- **EXERCISE OBJECTIVE**
Scan the entries below and count the lines holding the string "panel". Supply only the number.

☆ ☆ ☆ ☆

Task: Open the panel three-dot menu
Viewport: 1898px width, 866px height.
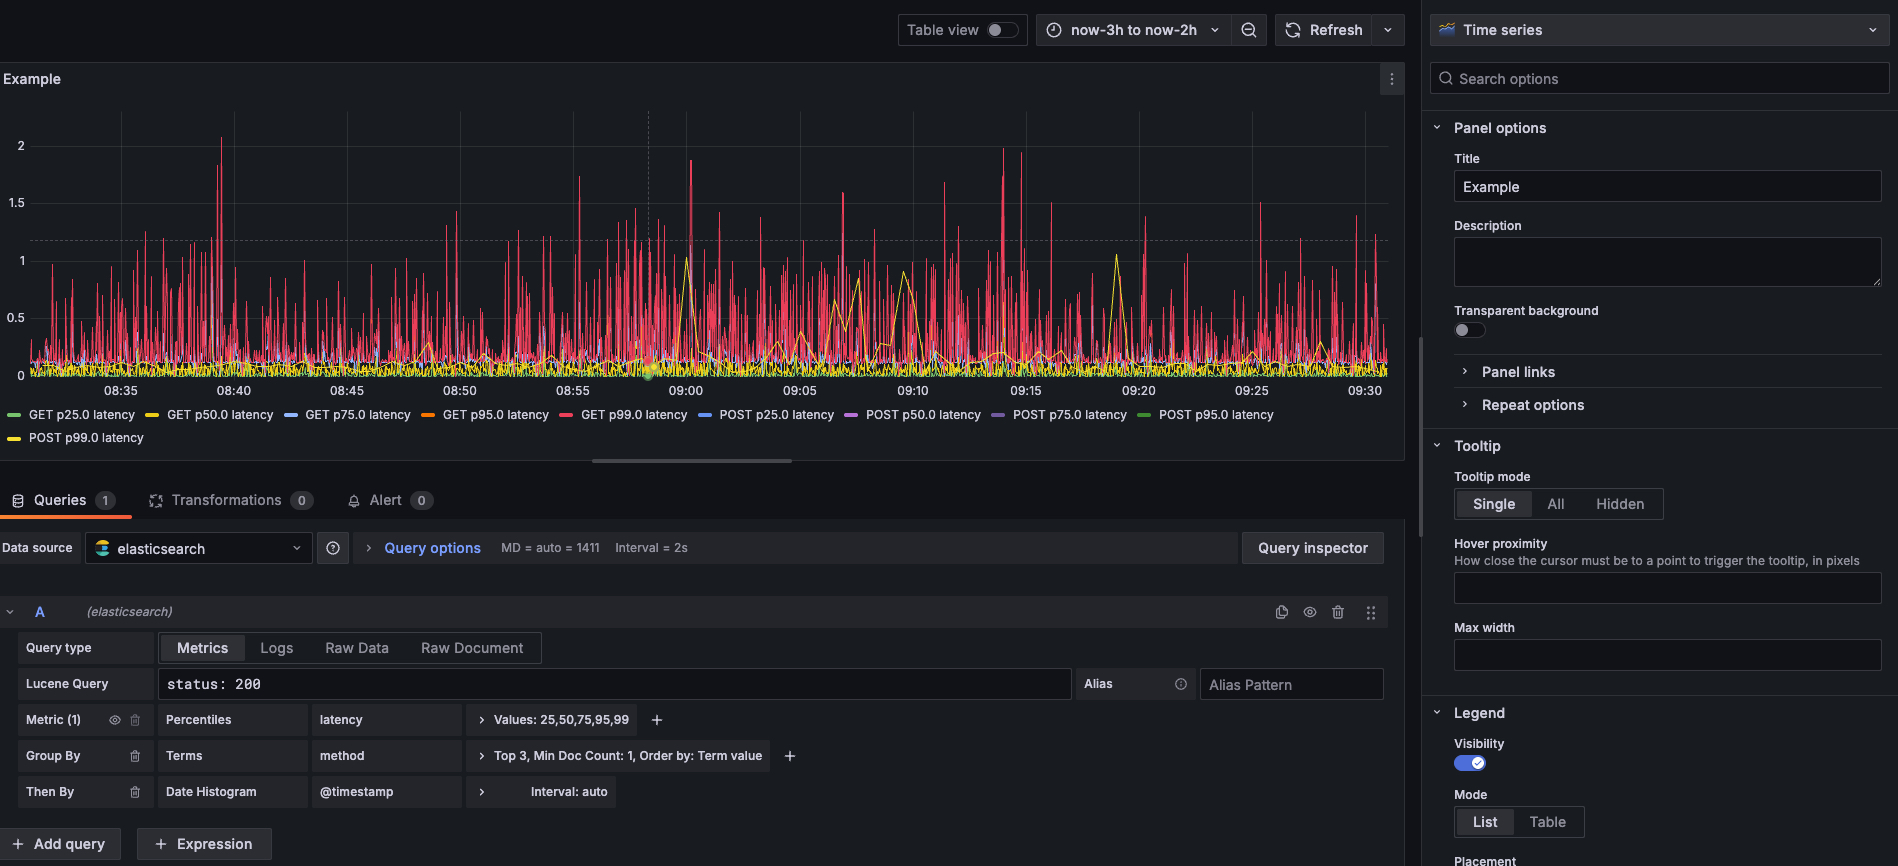Action: [1391, 79]
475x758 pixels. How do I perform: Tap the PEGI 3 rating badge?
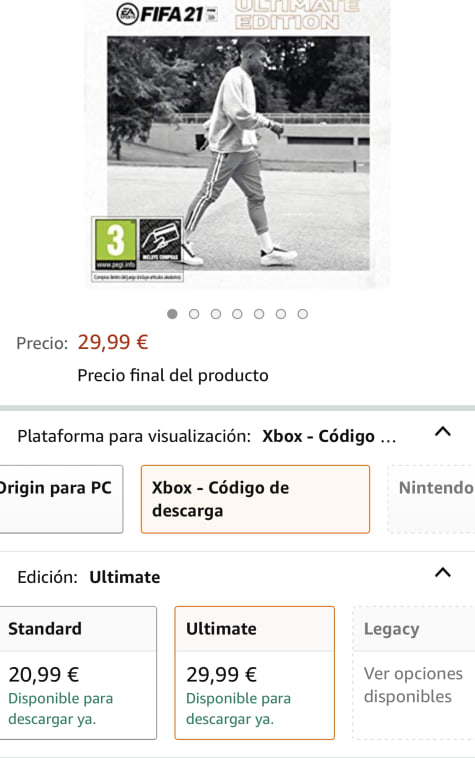tap(115, 244)
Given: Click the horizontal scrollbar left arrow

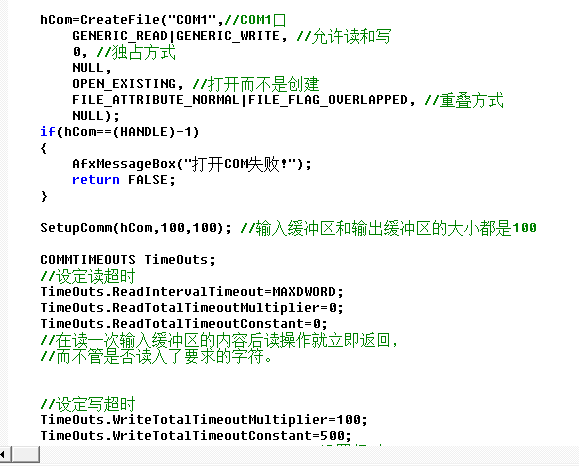Looking at the screenshot, I should [x=4, y=454].
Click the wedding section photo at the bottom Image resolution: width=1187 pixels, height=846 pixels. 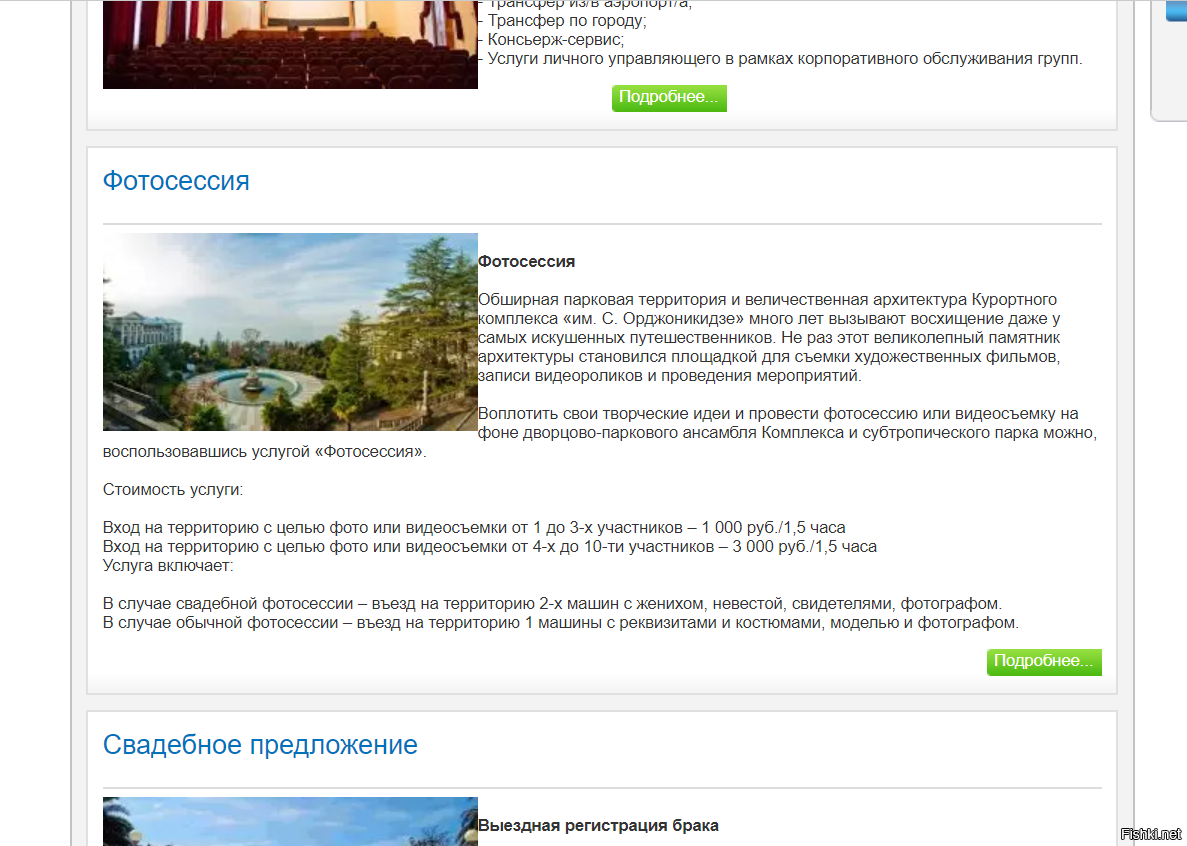(290, 822)
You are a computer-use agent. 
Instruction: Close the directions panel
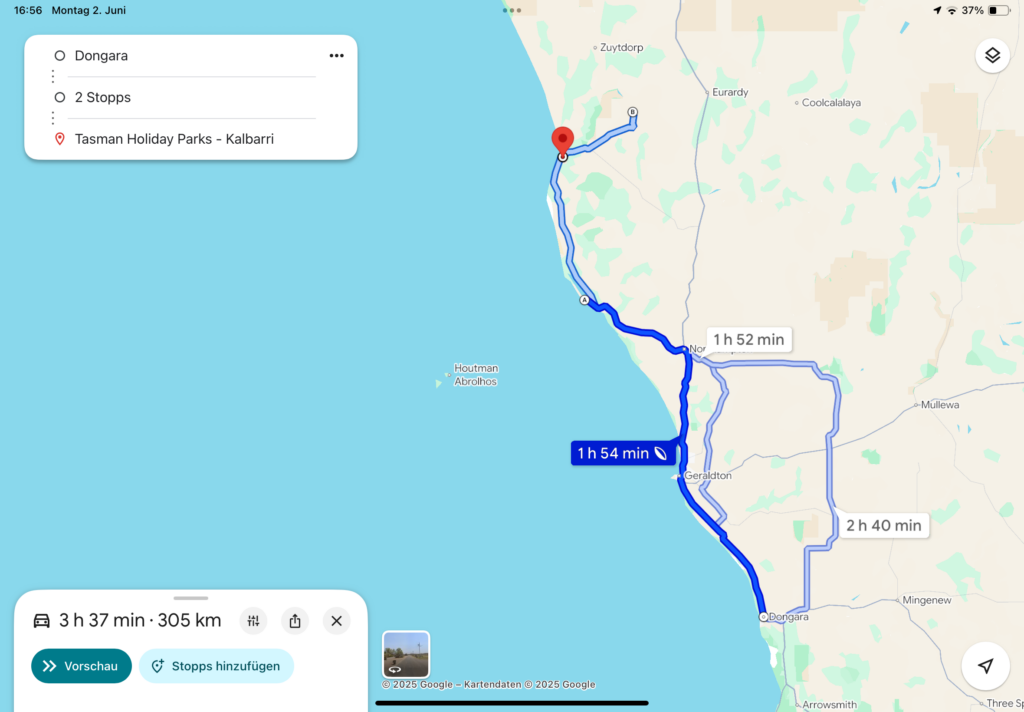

☆ ☆ ☆ ☆

- **EXPECTED ANSWER**
2